*** Source extract
And this past winter, a woman who I admire so much and has been so largely responsible for being the empty vessel that preached Good News of hope, healing, joy, and freedom to me ... who prepared a heavenly feast for me that I might taste and see how good the Lord is, and feel joy for the first time in my life ... this woman who is missionary to thousands and a warrior with her husband for the lost and broken, and champion of the Church as His Bride ...
She chose me.
This winter she took me aside and asked me to be her daughter. I thanked her, told her how sweet her gesture was, and inwardly declined. I adore her to the ends of the earth, but not only did I not think I was worthy of her love, I had never received an invitation like that and didn't know what to do with it. It came with almost too much love to comprehend. And secretly --- I still wanted my mother.
A month ago, I was praying to the Lord once more to help me fill my yearning for a mother with only Himself. And He laughed at me, and told me He already had. He gave me a picture of this small girl with her hand outstretched begging for her mother's hand - empty, reaching, and crying out to nothingness - yet surrounded by 100 mothers with their arms outstretched toward her.
I have found my 100 mothers that were there all along. God has filled my longing for a mother with more mothers than I can handle! I just couldn't see them because I was so busy wanting the one that may never love me the way I ache to be loved. That longing for someone to see the good in me, prounounce that, walk through joy and pain without judgement, and experience healthy relationship with ... He filled my cup to overflowing. His spilled out His Mother-Heart for me in the form of all of these sweet women right in front of my eyes, and I didn't even see it, because I was so busy wanting it my way, from my mother. His ways are not our ways ... If you want to show love to someone recovering from a very broken childhood, don't leave us wanting for mothers or fathers. Be our mothers or fathers. Because family trees look different on this side of the cross. We may not be blood family, but we can be blood-of-Jesus family to each other. And sometimes, that's even more needed.
******
*** Data supplied
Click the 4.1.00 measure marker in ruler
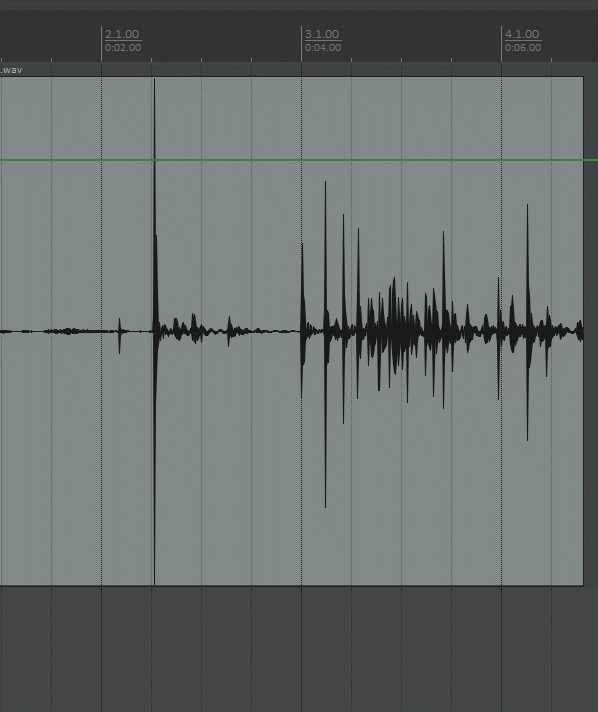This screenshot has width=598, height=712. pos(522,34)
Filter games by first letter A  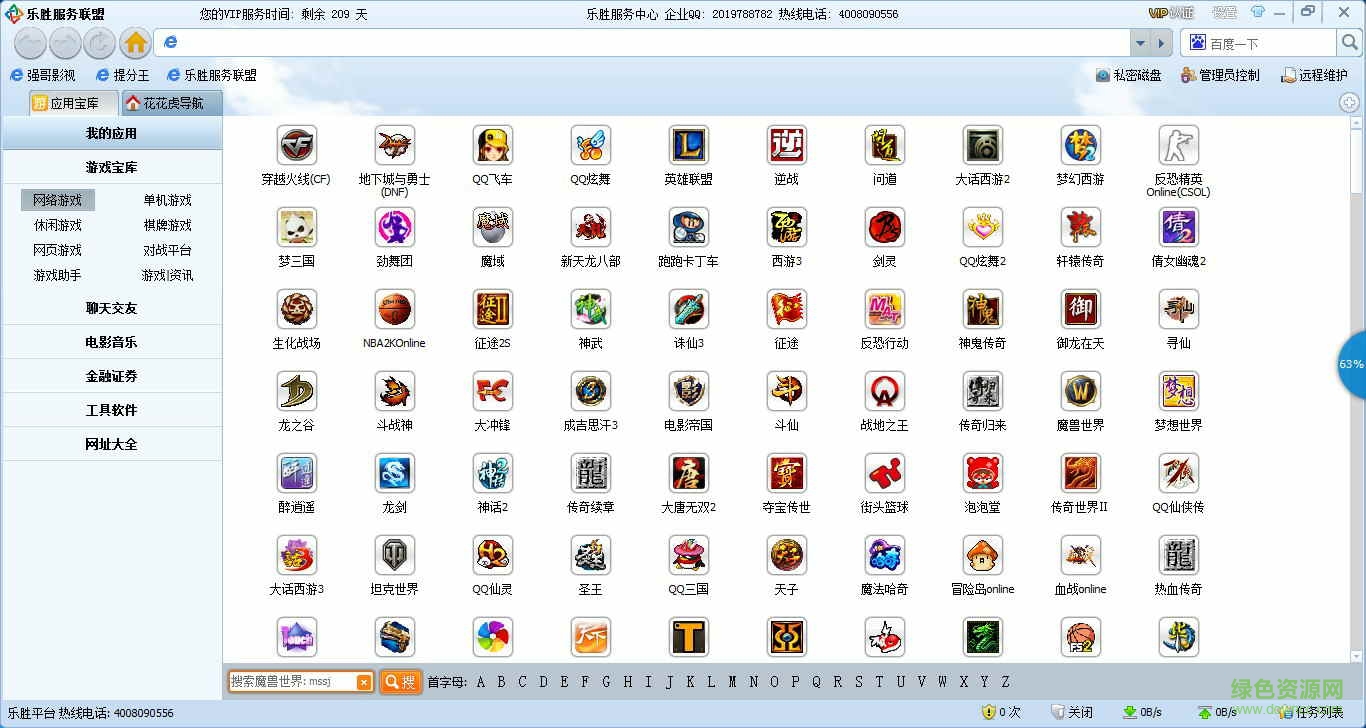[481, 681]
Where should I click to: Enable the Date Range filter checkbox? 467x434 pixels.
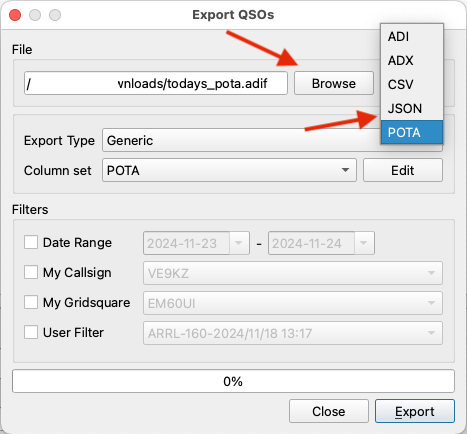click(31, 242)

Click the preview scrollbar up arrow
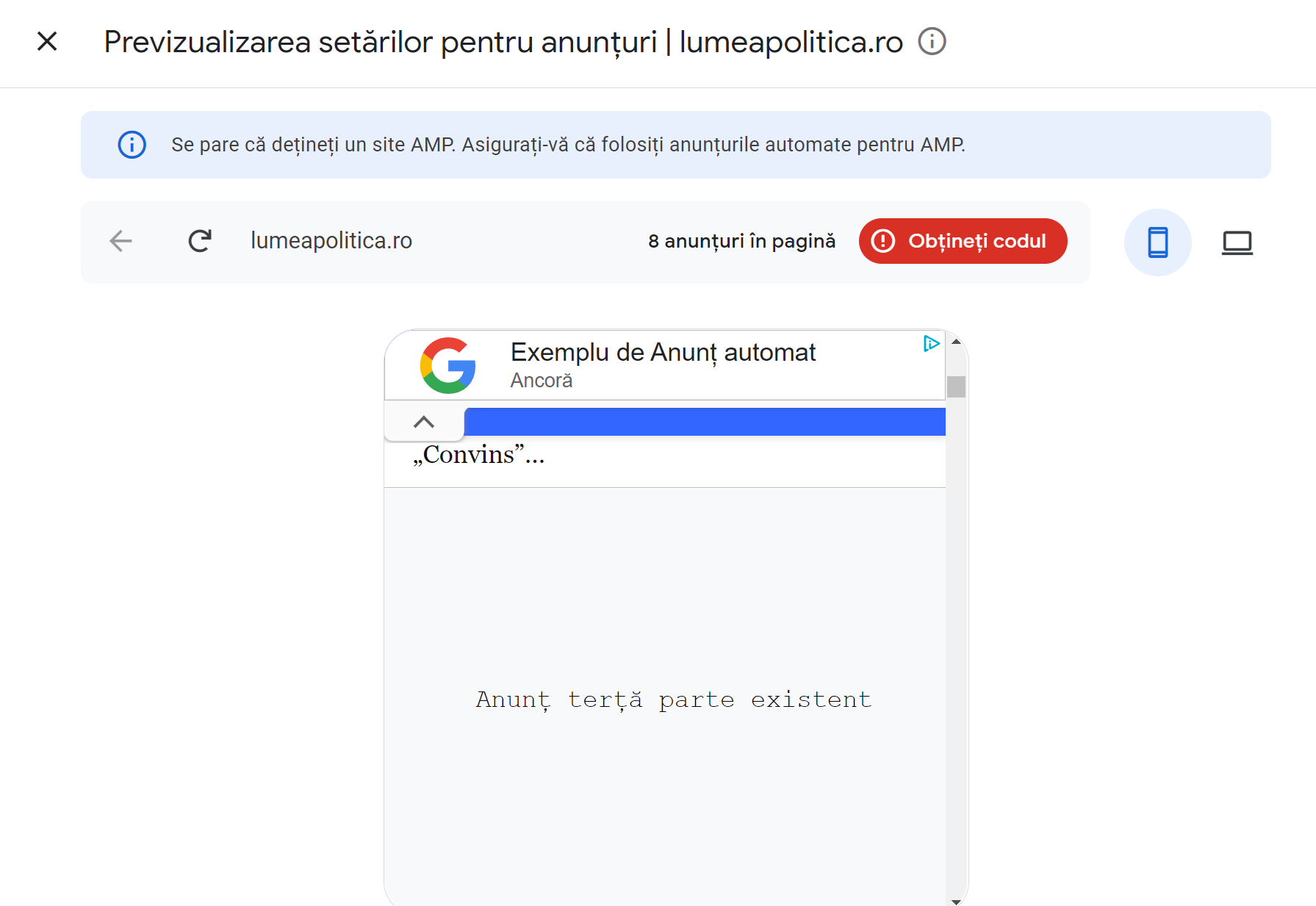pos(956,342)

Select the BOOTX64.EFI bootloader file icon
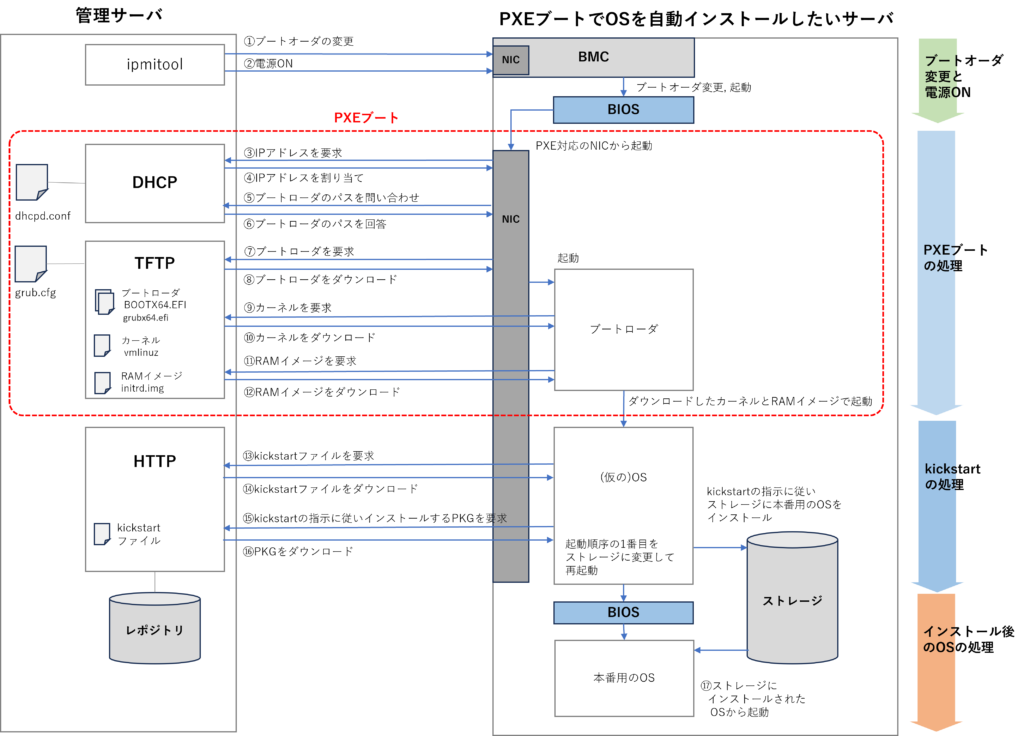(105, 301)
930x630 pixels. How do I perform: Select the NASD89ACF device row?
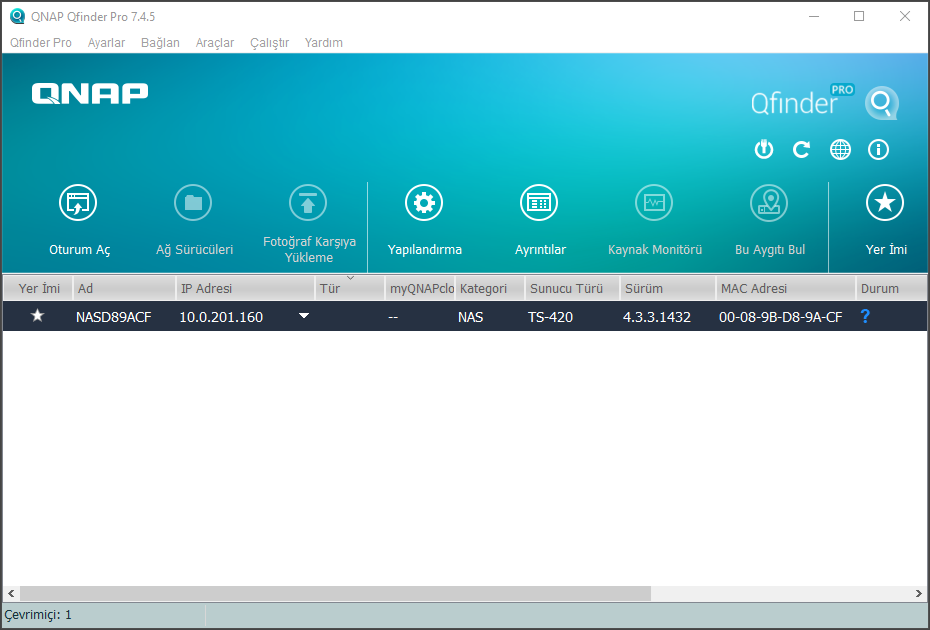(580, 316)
******
> **Explore the material**:
1: In the text about finding spiritual mothers, why did the writer inwardly decline the woman's request to be her daughter? Answer in one to three sentences.
2: Extend the text about finding 100 mothers, picking up right after its final sentence.
The items have nothing to do with the text.

> **Answers for the tasks**:
1: The writer did not feel worthy of her love and had never received an invitation like that, so they didn't know what to do with it. It also came with almost too much love to comprehend, and secretly the writer still wanted their own mother.

2:
10) Call me out. We learn from what we are modeled. When you see me parenting from a place of emotionless detachment or unhealthy attachment, when you see me controlling hearts instead of fertilizing hearts, when you see me trying to please man not God, when you see me forgiving on autopilot without first feeling, when you see me surviving not thriving, when you see me preaching a gospel of guilt to myself rather than freedom, when you see me treating play as frivolous and work as sacred, when you see me speaking to the worst within my children rather than calling them by their new names and natures ... Call me out. Correct me. Question me. Sharpen me. Soften me. God uses His people so mightily in this way, and I invite you in my life to continue this good work as His Spirit beckons you to.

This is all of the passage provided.